Светлый фон

В «Мирской Книге Бытия» (1902) Вивьен обращается непосредственно к стилю и композиции библейского текста, и здесь мы видим инверсию и прямой подрыв собственно Книги Бытия. Однако, как это часто случалось с декадентскими инверсиями, в поэзии Вивьен часто овеществлялись расхожие клише, которые обычно ассоциировались с понятием женского: нежность, луна, ночь, колдовство и так далее. Поскольку она сама высоко ценила и даже ставила на первое место подобные особенности и явления, то можно сказать, что это присвоение было довольно логичным ответом на женоненавистнические стереотипы. Большинство сегодняшних феминисток предпочли бы полностью деконструировать подобные понятия, однако Вивьен выбрала другой путь. Не идет здесь речь и о стратегическом эссенциализме (если воспользоваться термином Гаятри Спивак). По мысли Спивак, феминистки могут в ограниченном контексте перенимать эссенциалистские понятия, полностью сознавая их искусственность, — чтобы использовать их в чисто инструментальных целях[1751]. Вивьен же, напротив, считала, что в самом деле существуют универсальные женственные черты. Как мы уже видели, в силу своей приверженности декадентству она с восторгом принимала представления о лесбийском сексуальном меньшинстве как «демоническом» по природе. Вивьен прочла «Мефистофелу» Мендеса и впоследствии признавалась, что этот роман открыл ей глаза. Ее понятия о гиноцентричном сапфическом сатанизме восходят, скорее всего, к тому же источнику.

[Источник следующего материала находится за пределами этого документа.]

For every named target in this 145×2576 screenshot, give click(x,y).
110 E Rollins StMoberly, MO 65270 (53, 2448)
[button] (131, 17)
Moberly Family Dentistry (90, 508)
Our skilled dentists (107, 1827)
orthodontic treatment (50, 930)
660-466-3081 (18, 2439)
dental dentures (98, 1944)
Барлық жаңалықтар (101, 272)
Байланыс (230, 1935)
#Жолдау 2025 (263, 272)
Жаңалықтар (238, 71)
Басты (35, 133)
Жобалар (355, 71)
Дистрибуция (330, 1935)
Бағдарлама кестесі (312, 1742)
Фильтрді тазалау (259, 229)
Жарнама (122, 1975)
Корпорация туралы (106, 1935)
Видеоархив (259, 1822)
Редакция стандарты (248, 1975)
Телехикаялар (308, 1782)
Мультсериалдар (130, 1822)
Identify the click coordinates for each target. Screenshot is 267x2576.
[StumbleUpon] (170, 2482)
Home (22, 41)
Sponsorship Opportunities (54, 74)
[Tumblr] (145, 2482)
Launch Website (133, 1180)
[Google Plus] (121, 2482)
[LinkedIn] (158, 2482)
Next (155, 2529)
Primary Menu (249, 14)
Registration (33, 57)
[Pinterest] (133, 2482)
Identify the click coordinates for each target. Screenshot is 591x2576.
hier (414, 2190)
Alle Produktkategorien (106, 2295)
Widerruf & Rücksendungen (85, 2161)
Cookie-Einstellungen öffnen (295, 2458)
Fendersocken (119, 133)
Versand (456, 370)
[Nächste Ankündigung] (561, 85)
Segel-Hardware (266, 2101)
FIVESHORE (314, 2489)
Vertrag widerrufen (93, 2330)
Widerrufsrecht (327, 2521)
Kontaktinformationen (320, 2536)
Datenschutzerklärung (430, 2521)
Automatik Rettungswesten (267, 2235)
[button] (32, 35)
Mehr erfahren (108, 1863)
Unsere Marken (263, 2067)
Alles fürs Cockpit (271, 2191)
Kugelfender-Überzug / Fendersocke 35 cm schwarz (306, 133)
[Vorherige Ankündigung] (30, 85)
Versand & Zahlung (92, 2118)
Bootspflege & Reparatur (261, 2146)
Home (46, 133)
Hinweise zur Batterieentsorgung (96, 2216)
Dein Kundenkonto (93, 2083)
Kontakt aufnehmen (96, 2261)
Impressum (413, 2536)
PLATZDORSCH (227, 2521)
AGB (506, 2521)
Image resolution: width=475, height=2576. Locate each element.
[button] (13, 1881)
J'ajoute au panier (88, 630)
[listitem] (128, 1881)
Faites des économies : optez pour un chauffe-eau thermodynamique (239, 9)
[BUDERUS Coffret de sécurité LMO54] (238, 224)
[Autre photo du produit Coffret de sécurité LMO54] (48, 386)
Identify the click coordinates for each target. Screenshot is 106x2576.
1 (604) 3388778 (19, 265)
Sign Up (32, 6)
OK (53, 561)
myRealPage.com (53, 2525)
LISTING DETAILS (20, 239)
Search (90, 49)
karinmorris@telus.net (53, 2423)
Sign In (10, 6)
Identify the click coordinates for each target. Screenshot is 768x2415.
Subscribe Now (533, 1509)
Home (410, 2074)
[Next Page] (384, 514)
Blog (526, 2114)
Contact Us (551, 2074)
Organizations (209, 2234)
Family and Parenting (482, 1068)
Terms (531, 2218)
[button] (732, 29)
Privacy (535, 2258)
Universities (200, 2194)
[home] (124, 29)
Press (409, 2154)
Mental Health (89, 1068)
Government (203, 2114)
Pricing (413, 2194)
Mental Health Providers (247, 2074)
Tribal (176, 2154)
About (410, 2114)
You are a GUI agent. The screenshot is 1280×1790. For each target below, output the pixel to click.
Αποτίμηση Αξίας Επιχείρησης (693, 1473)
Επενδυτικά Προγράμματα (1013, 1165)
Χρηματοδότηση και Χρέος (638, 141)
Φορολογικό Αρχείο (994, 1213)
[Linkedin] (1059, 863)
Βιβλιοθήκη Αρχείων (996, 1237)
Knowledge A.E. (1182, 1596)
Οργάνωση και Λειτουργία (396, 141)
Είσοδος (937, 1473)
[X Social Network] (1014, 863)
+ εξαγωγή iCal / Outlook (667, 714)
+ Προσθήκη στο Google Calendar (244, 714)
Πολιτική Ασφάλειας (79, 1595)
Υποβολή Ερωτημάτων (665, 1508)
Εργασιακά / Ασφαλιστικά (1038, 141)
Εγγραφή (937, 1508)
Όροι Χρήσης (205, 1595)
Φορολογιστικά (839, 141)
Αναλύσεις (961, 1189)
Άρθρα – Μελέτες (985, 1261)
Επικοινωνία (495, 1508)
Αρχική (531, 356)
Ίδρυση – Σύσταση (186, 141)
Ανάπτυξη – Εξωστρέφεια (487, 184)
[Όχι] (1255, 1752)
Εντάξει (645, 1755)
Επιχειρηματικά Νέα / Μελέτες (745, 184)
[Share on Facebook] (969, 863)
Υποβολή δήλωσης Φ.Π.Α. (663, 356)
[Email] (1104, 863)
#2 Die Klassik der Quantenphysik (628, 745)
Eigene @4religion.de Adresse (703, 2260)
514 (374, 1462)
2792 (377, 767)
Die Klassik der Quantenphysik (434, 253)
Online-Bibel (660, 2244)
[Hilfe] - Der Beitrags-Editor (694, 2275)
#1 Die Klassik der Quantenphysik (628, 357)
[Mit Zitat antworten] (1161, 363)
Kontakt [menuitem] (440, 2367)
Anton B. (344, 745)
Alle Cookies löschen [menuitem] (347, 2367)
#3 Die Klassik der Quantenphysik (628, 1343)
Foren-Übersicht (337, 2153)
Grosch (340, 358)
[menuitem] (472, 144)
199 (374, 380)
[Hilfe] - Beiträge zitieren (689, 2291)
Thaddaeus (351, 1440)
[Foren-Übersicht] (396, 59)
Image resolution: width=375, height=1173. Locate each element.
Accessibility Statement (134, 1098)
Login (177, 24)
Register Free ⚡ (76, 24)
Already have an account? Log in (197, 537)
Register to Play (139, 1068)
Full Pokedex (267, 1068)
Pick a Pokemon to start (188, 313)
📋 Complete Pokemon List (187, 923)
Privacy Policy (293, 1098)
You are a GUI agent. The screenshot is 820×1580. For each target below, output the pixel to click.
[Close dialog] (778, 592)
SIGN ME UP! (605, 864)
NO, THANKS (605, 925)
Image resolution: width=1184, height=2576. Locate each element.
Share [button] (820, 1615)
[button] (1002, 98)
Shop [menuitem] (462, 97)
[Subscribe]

Роман Мендеса повлиял на нее в такой степени, что она сформулировала целую поэтическую космологию, в которой Бог и христианство отвергались — как продолжение патриархальности.

В текстах Вивьен много раз находили выражение отчетливо феминистические идеи. Например, в своем единственном романе устами героини, которая является ее альтер эго, она возмущается угнетением женщин и называет мужчин политическими врагами. Тем не менее сама она никогда не участвовала ни в какой политической борьбе (не считая писательской деятельности), и такие проблемы, как женское избирательное право, похоже, никогда не волновали ее. Несомненно, это было связано с ее аристократским элитизмом, выливавшимся в безразличие к положению менее богатых и утонченных женщин. Богатая и эрудированная декадентская поэтесса превратила свою отчужденность в некий почетный знак и потому сделала феминизированного Сатану одной из эмблем своего феминистического и беззастенчиво мужененавистнического мировоззрения. Этот мрачный символ, надо полагать, служил очередным способом продемонстрировать полное неприятие грубых людских масс, в особенности мужчин, а также отказ от патриархального христианства с его таинством брака.